## Prompt
Rewrite the part of the data that opens with the line containing "The image size is (698, 331)." and closes at the end of the data, keeping the requests. Multiply every coordinate in the answers by 1.95 and round to whole numbers, with halves rounding up, and leave all other numbers as they are.
= = = = =
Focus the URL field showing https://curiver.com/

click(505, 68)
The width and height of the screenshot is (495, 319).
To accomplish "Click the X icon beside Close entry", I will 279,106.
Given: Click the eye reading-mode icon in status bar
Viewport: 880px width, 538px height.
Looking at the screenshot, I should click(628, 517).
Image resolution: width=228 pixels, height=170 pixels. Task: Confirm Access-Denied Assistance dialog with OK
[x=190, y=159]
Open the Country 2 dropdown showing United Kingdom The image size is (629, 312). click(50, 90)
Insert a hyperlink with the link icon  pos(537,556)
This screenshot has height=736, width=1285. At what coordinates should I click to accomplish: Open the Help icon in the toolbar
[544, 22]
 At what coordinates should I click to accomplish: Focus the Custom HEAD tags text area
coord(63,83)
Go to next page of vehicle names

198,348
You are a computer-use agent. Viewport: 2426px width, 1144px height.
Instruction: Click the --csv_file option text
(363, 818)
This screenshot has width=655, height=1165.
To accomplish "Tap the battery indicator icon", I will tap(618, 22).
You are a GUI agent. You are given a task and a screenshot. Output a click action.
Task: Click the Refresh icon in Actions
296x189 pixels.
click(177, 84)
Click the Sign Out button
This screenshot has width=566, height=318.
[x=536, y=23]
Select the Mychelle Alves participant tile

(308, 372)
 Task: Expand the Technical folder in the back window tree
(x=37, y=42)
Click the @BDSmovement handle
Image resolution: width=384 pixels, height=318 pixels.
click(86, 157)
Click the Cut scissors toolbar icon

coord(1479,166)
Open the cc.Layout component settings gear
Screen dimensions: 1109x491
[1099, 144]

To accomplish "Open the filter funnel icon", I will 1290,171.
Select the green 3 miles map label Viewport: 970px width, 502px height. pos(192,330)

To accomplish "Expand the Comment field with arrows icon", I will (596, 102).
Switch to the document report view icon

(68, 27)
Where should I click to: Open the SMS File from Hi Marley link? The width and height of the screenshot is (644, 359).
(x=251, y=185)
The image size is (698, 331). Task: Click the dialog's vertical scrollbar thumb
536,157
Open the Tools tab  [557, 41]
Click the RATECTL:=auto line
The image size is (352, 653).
= = = = =
## Correct answer
The image size is (698, 331). Task: Click the dialog's vertical scrollbar thumb
1045,306
Open the Tools tab  [1086, 80]
Click the RATECTL:=auto line
The image size is (352, 653).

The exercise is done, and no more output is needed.